Data supplied =>
------

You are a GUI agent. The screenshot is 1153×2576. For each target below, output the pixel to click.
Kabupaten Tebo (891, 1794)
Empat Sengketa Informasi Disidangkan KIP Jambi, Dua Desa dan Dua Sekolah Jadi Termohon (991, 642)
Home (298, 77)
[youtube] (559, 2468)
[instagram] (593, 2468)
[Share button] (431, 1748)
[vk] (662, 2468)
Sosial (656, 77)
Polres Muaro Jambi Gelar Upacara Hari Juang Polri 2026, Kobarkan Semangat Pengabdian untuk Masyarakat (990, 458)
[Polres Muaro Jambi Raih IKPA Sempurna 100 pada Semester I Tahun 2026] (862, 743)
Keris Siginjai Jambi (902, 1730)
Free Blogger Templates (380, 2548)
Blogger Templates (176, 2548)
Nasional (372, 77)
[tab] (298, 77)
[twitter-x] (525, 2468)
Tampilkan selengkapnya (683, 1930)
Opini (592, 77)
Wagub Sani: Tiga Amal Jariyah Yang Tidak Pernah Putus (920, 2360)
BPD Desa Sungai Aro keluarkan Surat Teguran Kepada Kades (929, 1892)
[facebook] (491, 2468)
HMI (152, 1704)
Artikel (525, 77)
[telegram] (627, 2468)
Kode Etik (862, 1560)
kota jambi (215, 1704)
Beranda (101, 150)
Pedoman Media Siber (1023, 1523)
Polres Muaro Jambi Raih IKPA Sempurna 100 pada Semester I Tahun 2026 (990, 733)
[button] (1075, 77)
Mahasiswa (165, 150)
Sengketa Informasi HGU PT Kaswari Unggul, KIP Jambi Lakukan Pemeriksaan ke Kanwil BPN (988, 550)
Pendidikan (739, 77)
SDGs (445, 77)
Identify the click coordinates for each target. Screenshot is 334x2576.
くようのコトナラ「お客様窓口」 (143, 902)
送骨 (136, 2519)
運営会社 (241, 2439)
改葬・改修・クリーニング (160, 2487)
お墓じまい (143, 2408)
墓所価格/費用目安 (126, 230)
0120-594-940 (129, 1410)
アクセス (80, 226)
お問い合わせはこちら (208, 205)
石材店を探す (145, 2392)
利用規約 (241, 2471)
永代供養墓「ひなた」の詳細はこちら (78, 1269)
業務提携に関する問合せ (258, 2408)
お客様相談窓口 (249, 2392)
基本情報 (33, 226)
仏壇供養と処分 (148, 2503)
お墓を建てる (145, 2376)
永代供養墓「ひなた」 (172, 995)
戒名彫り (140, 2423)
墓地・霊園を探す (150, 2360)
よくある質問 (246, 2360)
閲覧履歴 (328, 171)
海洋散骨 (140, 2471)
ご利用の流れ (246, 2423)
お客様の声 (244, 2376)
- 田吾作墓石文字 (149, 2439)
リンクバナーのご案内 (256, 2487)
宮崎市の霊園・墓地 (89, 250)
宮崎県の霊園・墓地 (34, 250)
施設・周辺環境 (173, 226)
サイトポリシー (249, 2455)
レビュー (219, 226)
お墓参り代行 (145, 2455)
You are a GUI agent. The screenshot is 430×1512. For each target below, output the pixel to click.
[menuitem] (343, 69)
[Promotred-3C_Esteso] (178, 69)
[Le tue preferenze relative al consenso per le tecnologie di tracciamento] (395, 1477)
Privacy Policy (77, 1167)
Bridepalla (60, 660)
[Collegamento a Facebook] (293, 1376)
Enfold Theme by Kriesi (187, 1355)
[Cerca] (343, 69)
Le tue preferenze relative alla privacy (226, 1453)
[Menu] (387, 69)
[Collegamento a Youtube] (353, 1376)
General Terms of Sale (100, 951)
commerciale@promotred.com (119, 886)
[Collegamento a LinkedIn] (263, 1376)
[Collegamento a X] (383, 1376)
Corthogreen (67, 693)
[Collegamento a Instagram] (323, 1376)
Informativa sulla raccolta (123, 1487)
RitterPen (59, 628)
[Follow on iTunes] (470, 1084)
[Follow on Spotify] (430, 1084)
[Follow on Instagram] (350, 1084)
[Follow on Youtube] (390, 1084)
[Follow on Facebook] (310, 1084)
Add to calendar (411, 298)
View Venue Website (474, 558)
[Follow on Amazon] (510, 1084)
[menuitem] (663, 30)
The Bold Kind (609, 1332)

------

Problem requirements => All of the material above needs to be copied exactly.

Answer space =>
You are a GUI agent. The screenshot is 1153×2576. For each target below, output the pixel to click.
Kabupaten Tebo (891, 1794)
Empat Sengketa Informasi Disidangkan KIP Jambi, Dua Desa dan Dua Sekolah Jadi Termohon (991, 642)
Home (298, 77)
[youtube] (559, 2468)
[instagram] (593, 2468)
[Share button] (431, 1748)
[vk] (662, 2468)
Sosial (656, 77)
Polres Muaro Jambi Gelar Upacara Hari Juang Polri 2026, Kobarkan Semangat Pengabdian untuk Masyarakat (990, 458)
[Polres Muaro Jambi Raih IKPA Sempurna 100 pada Semester I Tahun 2026] (862, 743)
Keris Siginjai Jambi (902, 1730)
Free Blogger Templates (380, 2548)
Blogger Templates (176, 2548)
Nasional (372, 77)
[tab] (298, 77)
[twitter-x] (525, 2468)
Tampilkan selengkapnya (683, 1930)
Opini (592, 77)
Wagub Sani: Tiga Amal Jariyah Yang Tidak Pernah Putus (920, 2360)
BPD Desa Sungai Aro keluarkan Surat Teguran Kepada Kades (929, 1892)
[facebook] (491, 2468)
HMI (152, 1704)
Artikel (525, 77)
[telegram] (627, 2468)
Kode Etik (862, 1560)
kota jambi (215, 1704)
Beranda (101, 150)
Pedoman Media Siber (1023, 1523)
Polres Muaro Jambi Raih IKPA Sempurna 100 pada Semester I Tahun 2026 (990, 733)
[button] (1075, 77)
Mahasiswa (165, 150)
Sengketa Informasi HGU PT Kaswari Unggul, KIP Jambi Lakukan Pemeriksaan ke Kanwil BPN (988, 550)
Pendidikan (739, 77)
SDGs (445, 77)
Identify the click coordinates for each target. Screenshot is 334x2576.
くようのコトナラ「お客様窓口」 (143, 902)
送骨 (136, 2519)
運営会社 (241, 2439)
改葬・改修・クリーニング (160, 2487)
お墓じまい (143, 2408)
墓所価格/費用目安 (126, 230)
0120-594-940 (129, 1410)
アクセス (80, 226)
お問い合わせはこちら (208, 205)
石材店を探す (145, 2392)
利用規約 (241, 2471)
永代供養墓「ひなた」の詳細はこちら (78, 1269)
業務提携に関する問合せ (258, 2408)
お客様相談窓口 (249, 2392)
基本情報 (33, 226)
仏壇供養と処分 (148, 2503)
お墓を建てる (145, 2376)
永代供養墓「ひなた」 (172, 995)
戒名彫り (140, 2423)
墓地・霊園を探す (150, 2360)
よくある質問 (246, 2360)
閲覧履歴 (328, 171)
海洋散骨 (140, 2471)
ご利用の流れ (246, 2423)
お客様の声 (244, 2376)
- 田吾作墓石文字 (149, 2439)
リンクバナーのご案内 (256, 2487)
宮崎市の霊園・墓地 (89, 250)
宮崎県の霊園・墓地 (34, 250)
施設・周辺環境 (173, 226)
サイトポリシー (249, 2455)
レビュー (219, 226)
お墓参り代行 (145, 2455)
You are a GUI agent. The screenshot is 430×1512. For each target below, output the pixel to click.
[menuitem] (343, 69)
[Promotred-3C_Esteso] (178, 69)
[Le tue preferenze relative al consenso per le tecnologie di tracciamento] (395, 1477)
Privacy Policy (77, 1167)
Bridepalla (60, 660)
[Collegamento a Facebook] (293, 1376)
Enfold Theme by Kriesi (187, 1355)
[Cerca] (343, 69)
Le tue preferenze relative alla privacy (226, 1453)
[Menu] (387, 69)
[Collegamento a Youtube] (353, 1376)
General Terms of Sale (100, 951)
commerciale@promotred.com (119, 886)
[Collegamento a LinkedIn] (263, 1376)
[Collegamento a X] (383, 1376)
Corthogreen (67, 693)
[Collegamento a Instagram] (323, 1376)
Informativa sulla raccolta (123, 1487)
RitterPen (59, 628)
[Follow on iTunes] (470, 1084)
[Follow on Spotify] (430, 1084)
[Follow on Instagram] (350, 1084)
[Follow on Youtube] (390, 1084)
[Follow on Facebook] (310, 1084)
Add to calendar (411, 298)
View Venue Website (474, 558)
[Follow on Amazon] (510, 1084)
[menuitem] (663, 30)
The Bold Kind (609, 1332)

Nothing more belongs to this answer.